**Given instruction 1**
In the forum thread excerpt, who has the key to everywhere?
**Given instruction 2**
Quote the forum thread excerpt between "It really isn't" and "inside the rooms.", inclusive.

**Text segment**
— Start —
It really isn't rocket science...

> > If you have building maintenance people and other random staff that can
> > access your server room unattended and unmonitored, you have far worse
> > problems than making decicions about raid lavels.  IMNSHO.
>
> Oh, they most certainly can't access the server rooms. The techs would
> have done that on their own, but they would (obviously) have needed to
> move the machines for that, and turn them off. Ah . But yes, the guy
> with the insecticide has the key to everywhere, and is probably a
> gardener. I've seen him at it. He sprays all the corners of the
> corridors, along the edge of the wall and floor, then does the same
> inside the rooms.

Oh really.  Nice.  Do you even realize that since your gardener or whatever 
can access everything, and will spray stuff around indiscriminately, he could 
very well incinerate your server room (or the whole building for that matter)
— End —
**Information given**
— Start —
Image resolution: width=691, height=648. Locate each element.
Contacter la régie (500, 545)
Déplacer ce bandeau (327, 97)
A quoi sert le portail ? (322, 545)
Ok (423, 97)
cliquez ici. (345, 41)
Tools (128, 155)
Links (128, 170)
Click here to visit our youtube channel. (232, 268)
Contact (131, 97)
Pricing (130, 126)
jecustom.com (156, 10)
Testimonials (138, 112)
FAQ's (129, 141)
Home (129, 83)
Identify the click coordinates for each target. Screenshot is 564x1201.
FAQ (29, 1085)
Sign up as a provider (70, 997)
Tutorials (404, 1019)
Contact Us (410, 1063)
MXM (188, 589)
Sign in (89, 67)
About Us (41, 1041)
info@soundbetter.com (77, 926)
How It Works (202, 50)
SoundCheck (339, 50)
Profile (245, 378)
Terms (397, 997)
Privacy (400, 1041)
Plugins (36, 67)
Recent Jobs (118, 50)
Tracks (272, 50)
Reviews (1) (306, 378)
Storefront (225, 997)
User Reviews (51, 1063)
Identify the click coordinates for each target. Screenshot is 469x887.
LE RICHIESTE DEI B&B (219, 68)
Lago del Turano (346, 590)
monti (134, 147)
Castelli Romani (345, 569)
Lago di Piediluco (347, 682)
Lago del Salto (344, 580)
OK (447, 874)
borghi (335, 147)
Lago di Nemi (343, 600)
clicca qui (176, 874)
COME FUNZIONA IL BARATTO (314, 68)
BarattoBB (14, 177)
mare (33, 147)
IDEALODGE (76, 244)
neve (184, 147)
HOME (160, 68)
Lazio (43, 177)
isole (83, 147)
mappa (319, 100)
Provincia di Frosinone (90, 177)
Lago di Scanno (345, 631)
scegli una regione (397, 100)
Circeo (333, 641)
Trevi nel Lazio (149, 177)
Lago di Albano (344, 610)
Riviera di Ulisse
— End —
**Complete output 1**
The guy with the insecticide has the key to everywhere.

**Complete output 2**
It really isn't rocket science...

> > If you have building maintenance people and other random staff that can
> > access your server room unattended and unmonitored, you have far worse
> > problems than making decicions about raid lavels.  IMNSHO.
>
> Oh, they most certainly can't access the server rooms. The techs would
> have done that on their own, but they would (obviously) have needed to
> move the machines for that, and turn them off. Ah . But yes, the guy
> with the insecticide has the key to everywhere, and is probably a
> gardener. I've seen him at it. He sprays all the corners of the
> corridors, along the edge of the wall and floor, then does the same
> inside the rooms.